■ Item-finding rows

────────────────────────────────────────

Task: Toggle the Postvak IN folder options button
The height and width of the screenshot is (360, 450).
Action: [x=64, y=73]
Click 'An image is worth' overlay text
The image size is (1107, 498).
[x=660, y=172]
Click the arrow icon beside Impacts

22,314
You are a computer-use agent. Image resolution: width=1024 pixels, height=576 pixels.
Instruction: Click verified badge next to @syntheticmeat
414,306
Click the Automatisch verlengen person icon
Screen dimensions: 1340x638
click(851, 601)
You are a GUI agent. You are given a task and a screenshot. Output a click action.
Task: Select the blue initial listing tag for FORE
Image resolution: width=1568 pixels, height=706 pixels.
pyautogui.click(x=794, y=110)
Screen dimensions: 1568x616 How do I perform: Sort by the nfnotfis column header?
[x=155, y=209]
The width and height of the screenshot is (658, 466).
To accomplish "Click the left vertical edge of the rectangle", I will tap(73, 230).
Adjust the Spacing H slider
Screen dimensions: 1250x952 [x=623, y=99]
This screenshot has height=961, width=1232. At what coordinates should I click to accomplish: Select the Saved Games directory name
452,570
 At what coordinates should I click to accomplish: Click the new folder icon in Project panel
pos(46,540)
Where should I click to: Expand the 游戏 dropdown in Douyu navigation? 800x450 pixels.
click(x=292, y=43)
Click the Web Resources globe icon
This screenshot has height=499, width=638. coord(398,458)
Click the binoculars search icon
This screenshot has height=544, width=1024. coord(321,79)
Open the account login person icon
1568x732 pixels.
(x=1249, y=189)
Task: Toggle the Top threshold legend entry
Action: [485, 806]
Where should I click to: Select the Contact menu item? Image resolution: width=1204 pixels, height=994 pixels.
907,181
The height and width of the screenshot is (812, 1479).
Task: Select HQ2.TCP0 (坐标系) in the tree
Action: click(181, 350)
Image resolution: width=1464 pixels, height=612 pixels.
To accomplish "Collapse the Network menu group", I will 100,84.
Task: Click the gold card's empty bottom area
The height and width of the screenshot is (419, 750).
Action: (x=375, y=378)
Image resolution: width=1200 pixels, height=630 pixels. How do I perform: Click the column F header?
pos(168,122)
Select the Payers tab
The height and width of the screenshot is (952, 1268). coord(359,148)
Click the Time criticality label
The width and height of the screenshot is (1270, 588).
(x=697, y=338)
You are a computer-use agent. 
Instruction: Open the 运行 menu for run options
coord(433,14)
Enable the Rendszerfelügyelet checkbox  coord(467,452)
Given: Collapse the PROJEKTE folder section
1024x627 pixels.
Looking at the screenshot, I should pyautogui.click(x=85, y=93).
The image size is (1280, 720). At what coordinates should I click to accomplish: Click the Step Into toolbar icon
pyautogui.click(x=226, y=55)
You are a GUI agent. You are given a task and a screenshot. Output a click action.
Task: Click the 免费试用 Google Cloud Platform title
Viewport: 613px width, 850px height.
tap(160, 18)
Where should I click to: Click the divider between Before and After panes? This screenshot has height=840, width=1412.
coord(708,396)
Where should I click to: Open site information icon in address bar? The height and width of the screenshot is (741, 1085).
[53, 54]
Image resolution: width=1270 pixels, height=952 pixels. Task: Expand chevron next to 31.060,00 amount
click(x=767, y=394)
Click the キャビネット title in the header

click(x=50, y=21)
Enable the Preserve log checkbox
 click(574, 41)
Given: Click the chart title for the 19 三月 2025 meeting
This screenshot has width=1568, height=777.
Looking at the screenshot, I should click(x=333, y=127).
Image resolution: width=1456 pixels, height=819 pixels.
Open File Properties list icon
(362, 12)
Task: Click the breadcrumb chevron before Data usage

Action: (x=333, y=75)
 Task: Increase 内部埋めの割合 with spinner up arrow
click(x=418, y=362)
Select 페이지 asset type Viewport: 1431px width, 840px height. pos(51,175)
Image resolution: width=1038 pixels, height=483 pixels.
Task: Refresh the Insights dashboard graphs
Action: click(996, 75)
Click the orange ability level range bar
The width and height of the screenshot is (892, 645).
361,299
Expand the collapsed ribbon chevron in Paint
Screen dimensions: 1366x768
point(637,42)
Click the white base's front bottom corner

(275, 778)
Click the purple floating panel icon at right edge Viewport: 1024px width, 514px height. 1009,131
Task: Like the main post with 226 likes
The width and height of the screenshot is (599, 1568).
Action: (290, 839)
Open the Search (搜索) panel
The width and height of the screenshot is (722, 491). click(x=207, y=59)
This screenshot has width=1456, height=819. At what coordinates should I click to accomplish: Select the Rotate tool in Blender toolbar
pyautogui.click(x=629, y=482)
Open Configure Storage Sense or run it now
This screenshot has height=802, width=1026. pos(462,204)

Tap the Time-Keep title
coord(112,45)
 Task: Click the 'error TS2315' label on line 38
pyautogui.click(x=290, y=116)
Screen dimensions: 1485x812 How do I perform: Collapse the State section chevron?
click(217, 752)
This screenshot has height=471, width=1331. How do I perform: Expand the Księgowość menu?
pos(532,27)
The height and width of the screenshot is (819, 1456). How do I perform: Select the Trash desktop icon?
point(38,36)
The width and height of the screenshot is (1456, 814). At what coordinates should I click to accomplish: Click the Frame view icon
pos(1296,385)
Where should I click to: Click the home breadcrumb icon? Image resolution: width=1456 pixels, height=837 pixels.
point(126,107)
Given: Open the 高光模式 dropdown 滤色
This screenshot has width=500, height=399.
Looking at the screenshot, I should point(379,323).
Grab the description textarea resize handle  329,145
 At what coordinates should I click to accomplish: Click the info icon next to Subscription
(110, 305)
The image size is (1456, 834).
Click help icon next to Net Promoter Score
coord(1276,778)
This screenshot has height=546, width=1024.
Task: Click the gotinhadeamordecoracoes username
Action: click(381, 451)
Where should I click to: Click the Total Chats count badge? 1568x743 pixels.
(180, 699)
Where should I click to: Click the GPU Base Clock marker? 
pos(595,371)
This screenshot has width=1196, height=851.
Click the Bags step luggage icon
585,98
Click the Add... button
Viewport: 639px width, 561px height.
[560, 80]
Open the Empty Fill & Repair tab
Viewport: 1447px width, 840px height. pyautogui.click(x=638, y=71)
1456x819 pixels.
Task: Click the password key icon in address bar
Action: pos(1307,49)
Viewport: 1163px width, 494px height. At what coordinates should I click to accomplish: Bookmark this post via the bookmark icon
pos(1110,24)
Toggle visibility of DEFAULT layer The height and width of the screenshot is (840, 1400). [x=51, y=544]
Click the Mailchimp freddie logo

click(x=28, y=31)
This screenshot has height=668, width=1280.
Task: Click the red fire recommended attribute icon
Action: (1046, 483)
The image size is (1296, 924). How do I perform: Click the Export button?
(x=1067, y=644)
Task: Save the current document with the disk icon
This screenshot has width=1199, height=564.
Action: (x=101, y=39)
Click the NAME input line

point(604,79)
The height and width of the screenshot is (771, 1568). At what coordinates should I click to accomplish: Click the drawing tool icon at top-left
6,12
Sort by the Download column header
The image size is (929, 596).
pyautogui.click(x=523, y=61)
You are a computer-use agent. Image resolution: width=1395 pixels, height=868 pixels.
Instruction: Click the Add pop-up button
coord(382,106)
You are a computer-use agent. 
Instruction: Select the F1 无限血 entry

────────────────────────────────────────

■ TASK BRIEF
Render every line of the rows above as a JSON list of strings, one string per line, leaving out blank lines.

■ RESULT OF THE EXERCISE
[
  "Task: Toggle the Postvak IN folder options button",
  "The height and width of the screenshot is (360, 450).",
  "Action: [x=64, y=73]",
  "Click 'An image is worth' overlay text",
  "The image size is (1107, 498).",
  "[x=660, y=172]",
  "Click the arrow icon beside Impacts",
  "22,314",
  "You are a computer-use agent. Image resolution: width=1024 pixels, height=576 pixels.",
  "Instruction: Click verified badge next to @syntheticmeat",
  "414,306",
  "Click the Automatisch verlengen person icon",
  "Screen dimensions: 1340x638",
  "click(851, 601)",
  "You are a GUI agent. You are given a task and a screenshot. Output a click action.",
  "Task: Select the blue initial listing tag for FORE",
  "Image resolution: width=1568 pixels, height=706 pixels.",
  "pyautogui.click(x=794, y=110)",
  "Screen dimensions: 1568x616 How do I perform: Sort by the nfnotfis column header?",
  "[x=155, y=209]",
  "The width and height of the screenshot is (658, 466).",
  "To accomplish \"Click the left vertical edge of the rectangle\", I will tap(73, 230).",
  "Adjust the Spacing H slider",
  "Screen dimensions: 1250x952 [x=623, y=99]",
  "This screenshot has height=961, width=1232. At what coordinates should I click to accomplish: Select the Saved Games directory name",
  "452,570",
  " At what coordinates should I click to accomplish: Click the new folder icon in Project panel",
  "pos(46,540)",
  "Where should I click to: Expand the 游戏 dropdown in Douyu navigation? 800x450 pixels.",
  "click(x=292, y=43)",
  "Click the Web Resources globe icon",
  "This screenshot has height=499, width=638. coord(398,458)",
  "Click the binoculars search icon",
  "This screenshot has height=544, width=1024. coord(321,79)",
  "Open the account login person icon",
  "1568x732 pixels.",
  "(x=1249, y=189)",
  "Task: Toggle the Top threshold legend entry",
  "Action: [485, 806]",
  "Where should I click to: Select the Contact menu item? Image resolution: width=1204 pixels, height=994 pixels.",
  "907,181",
  "The height and width of the screenshot is (812, 1479).",
  "Task: Select HQ2.TCP0 (坐标系) in the tree",
  "Action: click(181, 350)",
  "Image resolution: width=1464 pixels, height=612 pixels.",
  "To accomplish \"Collapse the Network menu group\", I will 100,84.",
  "Task: Click the gold card's empty bottom area",
  "The height and width of the screenshot is (419, 750).",
  "Action: (x=375, y=378)",
  "Image resolution: width=1200 pixels, height=630 pixels. How do I perform: Click the column F header?",
  "pos(168,122)",
  "Select the Payers tab",
  "The height and width of the screenshot is (952, 1268). coord(359,148)",
  "Click the Time criticality label",
  "The width and height of the screenshot is (1270, 588).",
  "(x=697, y=338)",
  "You are a computer-use agent. ",
  "Instruction: Open the 运行 menu for run options",
  "coord(433,14)",
  "Enable the Rendszerfelügyelet checkbox  coord(467,452)",
  "Given: Collapse the PROJEKTE folder section",
  "1024x627 pixels.",
  "Looking at the screenshot, I should pyautogui.click(x=85, y=93).",
  "The image size is (1280, 720). At what coordinates should I click to accomplish: Click the Step Into toolbar icon",
  "pyautogui.click(x=226, y=55)",
  "You are a GUI agent. You are given a task and a screenshot. Output a click action.",
  "Task: Click the 免费试用 Google Cloud Platform title",
  "Viewport: 613px width, 850px height.",
  "tap(160, 18)",
  "Where should I click to: Click the divider between Before and After panes? This screenshot has height=840, width=1412.",
  "coord(708,396)",
  "Where should I click to: Open site information icon in address bar? The height and width of the screenshot is (741, 1085).",
  "[53, 54]",
  "Image resolution: width=1270 pixels, height=952 pixels. Task: Expand chevron next to 31.060,00 amount",
  "click(x=767, y=394)",
  "Click the キャビネット title in the header",
  "click(x=50, y=21)",
  "Enable the Preserve log checkbox",
  " click(574, 41)",
  "Given: Click the chart title for the 19 三月 2025 meeting",
  "This screenshot has width=1568, height=777.",
  "Looking at the screenshot, I should click(x=333, y=127).",
  "Image resolution: width=1456 pixels, height=819 pixels.",
  "Open File Properties list icon",
  "(362, 12)",
  "Task: Click the breadcrumb chevron before Data usage",
  "Action: (x=333, y=75)",
  " Task: Increase 内部埋めの割合 with spinner up arrow",
  "click(x=418, y=362)",
  "Select 페이지 asset type Viewport: 1431px width, 840px height. pos(51,175)",
  "Image resolution: width=1038 pixels, height=483 pixels.",
  "Task: Refresh the Insights dashboard graphs",
  "Action: click(996, 75)",
  "Click the orange ability level range bar",
  "The width and height of the screenshot is (892, 645).",
  "361,299",
  "Expand the collapsed ribbon chevron in Paint",
  "Screen dimensions: 1366x768",
  "point(637,42)",
  "Click the white base's front bottom corner",
  "(275, 778)",
  "Click the purple floating panel icon at right edge Viewport: 1024px width, 514px height. 1009,131",
  "Task: Like the main post with 226 likes",
  "The width and height of the screenshot is (599, 1568).",
  "Action: (290, 839)",
  "Open the Search (搜索) panel",
  "The width and height of the screenshot is (722, 491). click(x=207, y=59)",
  "This screenshot has width=1456, height=819. At what coordinates should I click to accomplish: Select the Rotate tool in Blender toolbar",
  "pyautogui.click(x=629, y=482)",
  "Open Configure Storage Sense or run it now",
  "This screenshot has height=802, width=1026. pos(462,204)",
  "Tap the Time-Keep title",
  "coord(112,45)",
  " Task: Click the 'error TS2315' label on line 38",
  "pyautogui.click(x=290, y=116)",
  "Screen dimensions: 1485x812 How do I perform: Collapse the State section chevron?",
  "click(217, 752)",
  "This screenshot has height=471, width=1331. How do I perform: Expand the Księgowość menu?",
  "pos(532,27)",
  "The height and width of the screenshot is (819, 1456). How do I perform: Select the Trash desktop icon?",
  "point(38,36)",
  "The width and height of the screenshot is (1456, 814). At what coordinates should I click to accomplish: Click the Frame view icon",
  "pos(1296,385)",
  "Where should I click to: Click the home breadcrumb icon? Image resolution: width=1456 pixels, height=837 pixels.",
  "point(126,107)",
  "Given: Open the 高光模式 dropdown 滤色",
  "This screenshot has width=500, height=399.",
  "Looking at the screenshot, I should point(379,323).",
  "Grab the description textarea resize handle  329,145",
  " At what coordinates should I click to accomplish: Click the info icon next to Subscription",
  "(110, 305)",
  "The image size is (1456, 834).",
  "Click help icon next to Net Promoter Score",
  "coord(1276,778)",
  "This screenshot has height=546, width=1024.",
  "Task: Click the gotinhadeamordecoracoes username",
  "Action: click(381, 451)",
  "Where should I click to: Click the Total Chats count badge? 1568x743 pixels.",
  "(180, 699)",
  "Where should I click to: Click the GPU Base Clock marker? ",
  "pos(595,371)",
  "This screenshot has width=1196, height=851.",
  "Click the Bags step luggage icon",
  "585,98",
  "Click the Add... button",
  "Viewport: 639px width, 561px height.",
  "[560, 80]",
  "Open the Empty Fill & Repair tab",
  "Viewport: 1447px width, 840px height. pyautogui.click(x=638, y=71)",
  "1456x819 pixels.",
  "Task: Click the password key icon in address bar",
  "Action: pos(1307,49)",
  "Viewport: 1163px width, 494px height. At what coordinates should I click to accomplish: Bookmark this post via the bookmark icon",
  "pos(1110,24)",
  "Toggle visibility of DEFAULT layer The height and width of the screenshot is (840, 1400). [x=51, y=544]",
  "Click the Mailchimp freddie logo",
  "click(x=28, y=31)",
  "This screenshot has height=668, width=1280.",
  "Task: Click the red fire recommended attribute icon",
  "Action: (1046, 483)",
  "The image size is (1296, 924). How do I perform: Click the Export button?",
  "(x=1067, y=644)",
  "Task: Save the current document with the disk icon",
  "This screenshot has width=1199, height=564.",
  "Action: (x=101, y=39)",
  "Click the NAME input line",
  "point(604,79)",
  "The height and width of the screenshot is (771, 1568). At what coordinates should I click to accomplish: Click the drawing tool icon at top-left",
  "6,12",
  "Sort by the Download column header",
  "The image size is (929, 596).",
  "pyautogui.click(x=523, y=61)",
  "You are a computer-use agent. Image resolution: width=1395 pixels, height=868 pixels.",
  "Instruction: Click the Add pop-up button",
  "coord(382,106)",
  "You are a computer-use agent. ",
  "Instruction: Select the F1 无限血 entry"
]